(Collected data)
──────

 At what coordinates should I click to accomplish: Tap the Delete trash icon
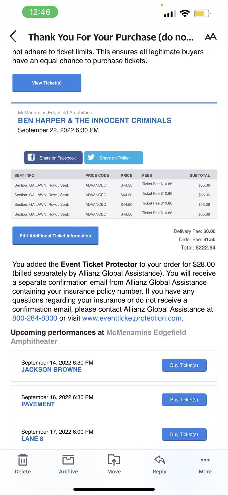[x=23, y=464]
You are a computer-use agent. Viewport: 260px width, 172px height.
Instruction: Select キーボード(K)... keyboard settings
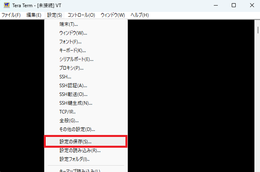pyautogui.click(x=72, y=51)
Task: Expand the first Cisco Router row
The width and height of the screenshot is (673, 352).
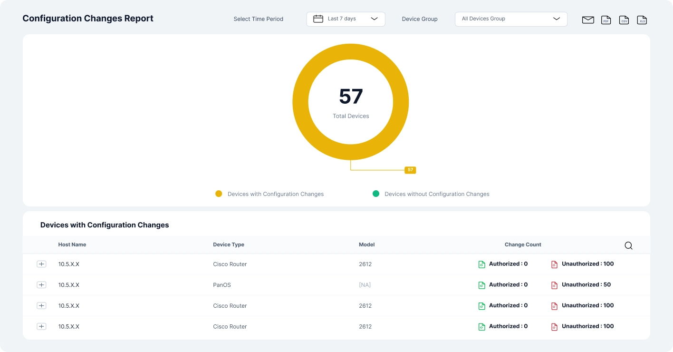Action: pos(41,264)
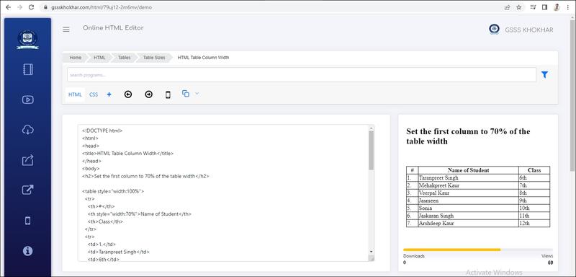Add a new tab with plus button

pos(109,94)
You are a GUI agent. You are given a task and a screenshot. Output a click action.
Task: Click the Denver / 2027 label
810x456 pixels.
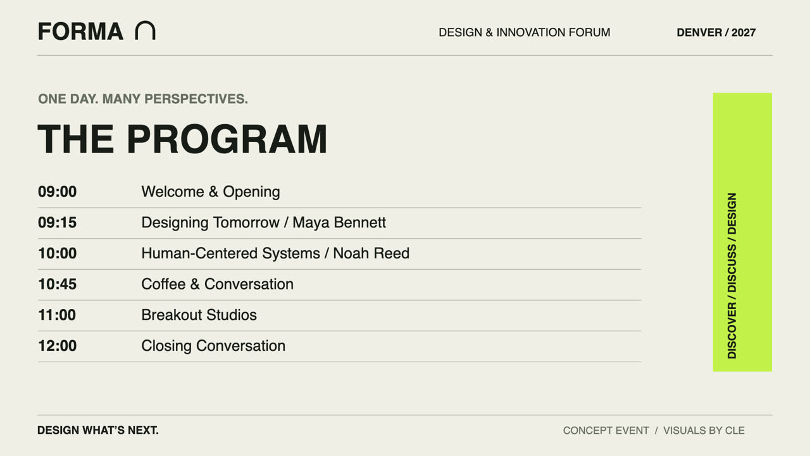(x=716, y=32)
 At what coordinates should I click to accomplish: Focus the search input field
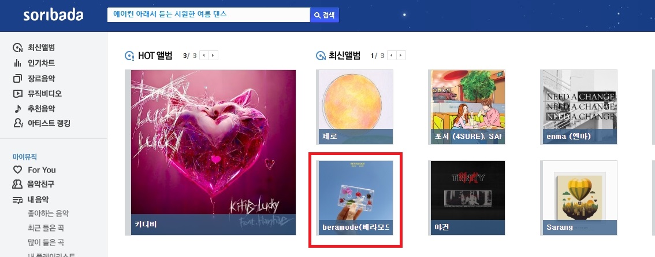coord(209,14)
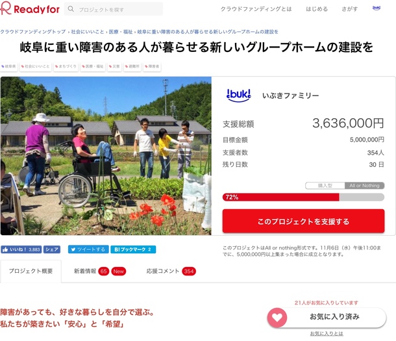This screenshot has height=341, width=396.
Task: Click the search magnifier icon
Action: (71, 9)
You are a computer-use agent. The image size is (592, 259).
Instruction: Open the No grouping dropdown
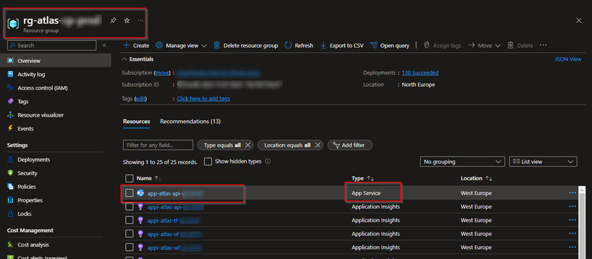coord(462,162)
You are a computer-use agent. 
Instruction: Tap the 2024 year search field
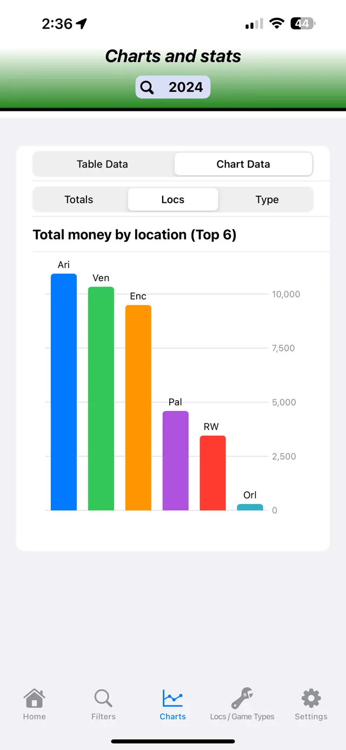(184, 87)
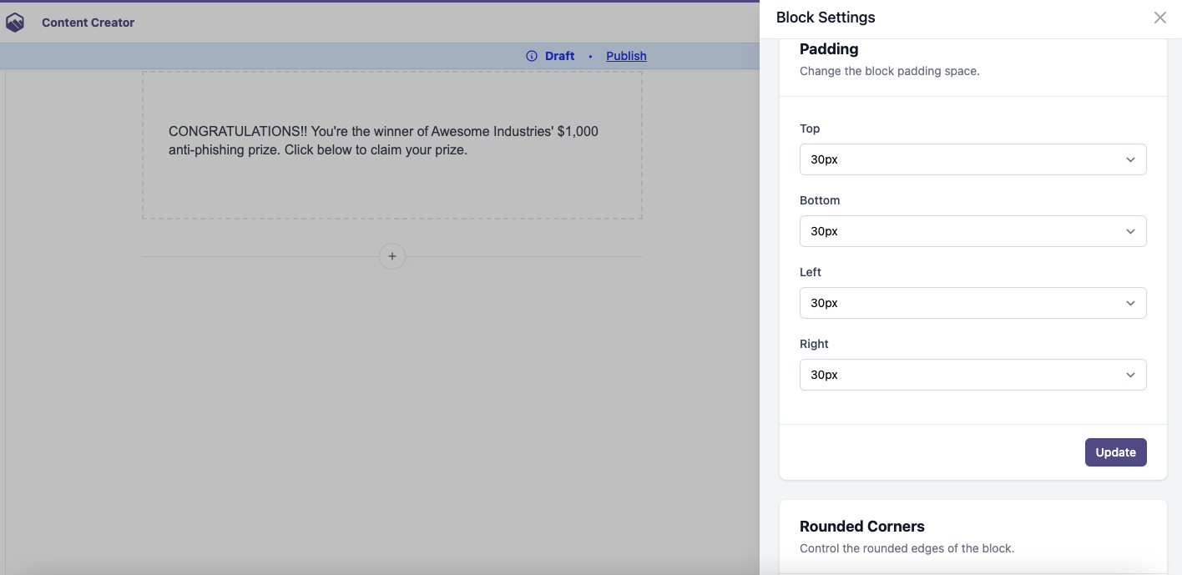Screen dimensions: 1182x575
Task: Expand the Right padding dropdown
Action: [x=972, y=375]
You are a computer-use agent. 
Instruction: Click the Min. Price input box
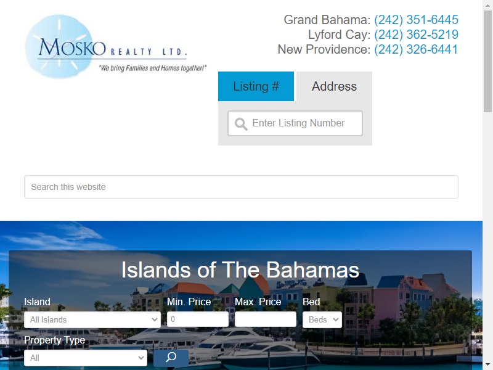[x=198, y=319]
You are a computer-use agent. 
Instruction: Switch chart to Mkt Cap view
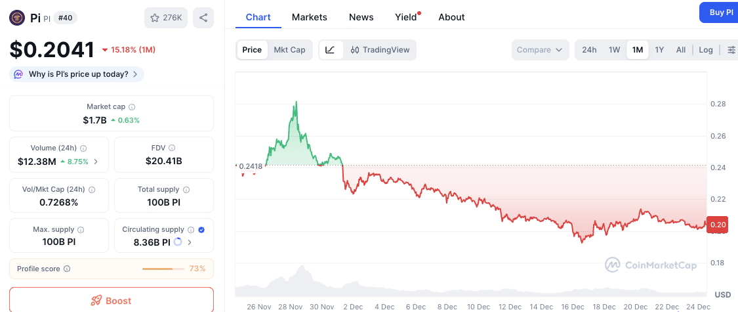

──────

*What is needed*
Pictures stay out; the entries above are to be output exactly as given.

*Response*
 At what coordinates should I click to accomplish: Tap the Delete trash icon
[x=23, y=464]
You are a computer-use agent. Viewport: 260px width, 172px height.
Instruction: Select キーボード(K)... keyboard settings
pyautogui.click(x=72, y=51)
Task: Expand the first Cisco Router row
The width and height of the screenshot is (673, 352).
Action: pos(41,264)
Add a new tab with plus button

pos(109,94)
You are a GUI agent. You are given a task and a screenshot. Output a click action.
Task: Click the Denver / 2027 label
810x456 pixels.
(x=716, y=32)
 At what coordinates should I click to accomplish: Focus the search input field
coord(209,14)
This screenshot has height=341, width=396.
Task: Click the search magnifier icon
Action: (71, 9)
You are a computer-use agent. The image size is (592, 259).
Instruction: Open the No grouping dropdown
coord(462,162)
You are a computer-use agent. 
Instruction: Tap the 2024 year search field
(184, 87)
Screen dimensions: 1182x575
Task: Expand the Right padding dropdown
Action: [x=972, y=375]
You are a computer-use agent. 
Instruction: Click the Min. Price input box
[x=198, y=319]
You are a computer-use agent. 
Instruction: Switch chart to Mkt Cap view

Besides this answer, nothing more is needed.